Just as we were all settling in front of the television to watch the baseball playoffs, two new studies about the perils of sitting have spoiled our viewing pleasure.
The research, published in separate medical journals this month, adds to a growing scientific consensus that the more time someone spends sitting, especially in front of the television, the shorter and less robust his or her life may be.
This is research that is not counter-intuitive. Using television-watching as a proxy for time spent sitting or being sedentary, researchers found:
Every single hour of television watched after the age of 25 reduces the viewer’s life expectancy by 21.8 minutes.
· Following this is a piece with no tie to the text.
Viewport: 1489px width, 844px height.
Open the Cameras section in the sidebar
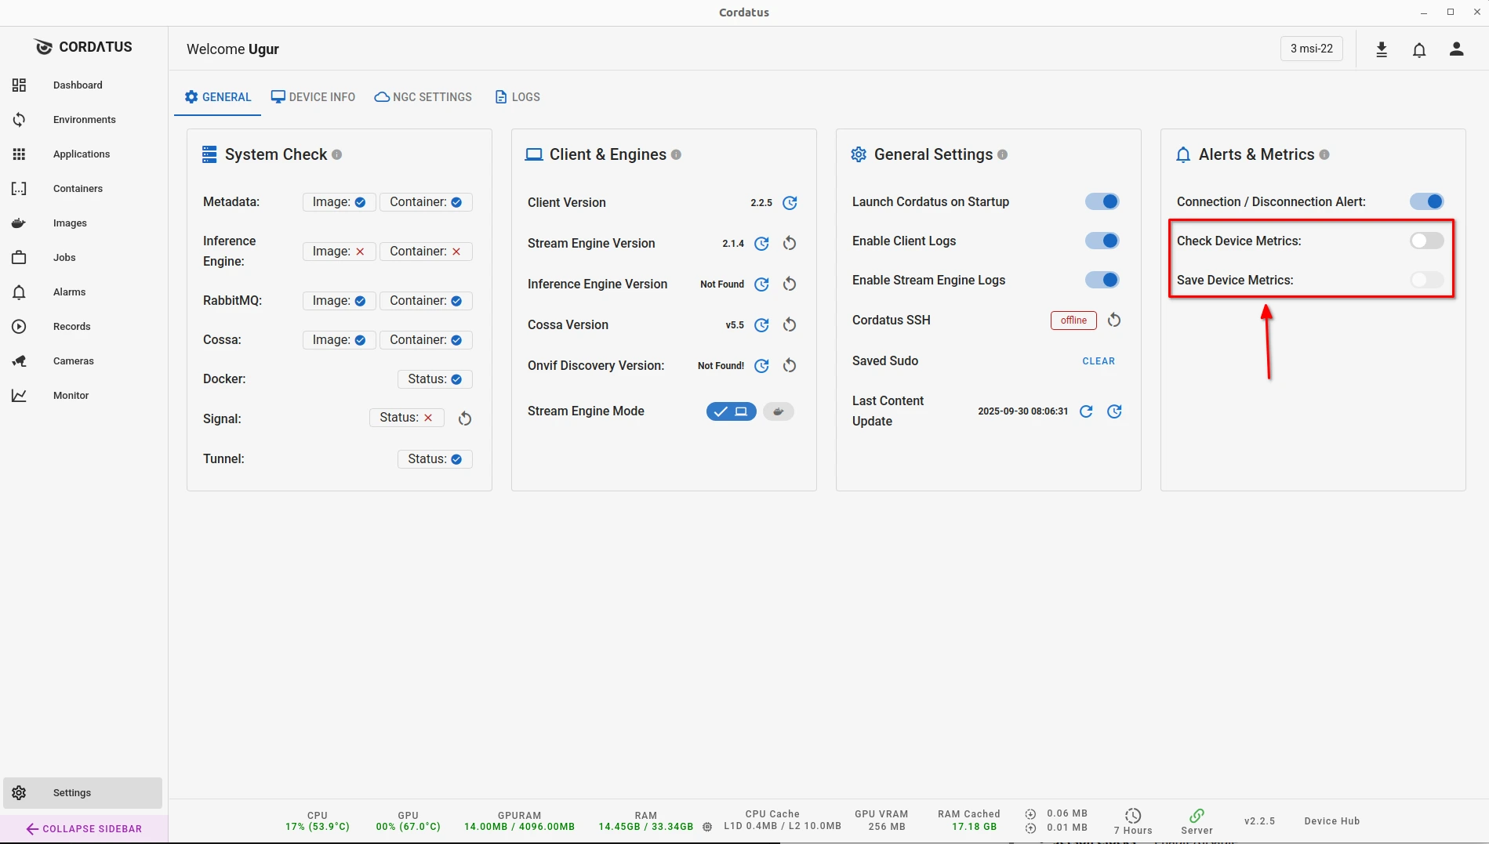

By comparison, smoking a single cigarette reduces life expectancy by about 11 minutes, the authors said.
Looking more broadly, they concluded that an adult who spends an average of six hours a day watching TV over the course of a lifetime can expect to live 4.8 years fewer than a person who does not watch TV.
Those results hold true, the authors point out, even for people who exercise regularly. It appears, Dr. Veerman says, that “a person who does a lot of exercise but watches six hours of TV” every night “might have a similar mortality risk as someone who does not exercise and watches no TV.”
I ride my bike alot, but I also spend a lot of time sitting infront of a computer. I’ll try to stand more, but the deeper issue, I think, is that modern human culture puts people in chairs, and in front of screens, much more than it puts them on their feet or outside. I haven’t figured out how to solve that paradox in my own life yet, but I am working on it.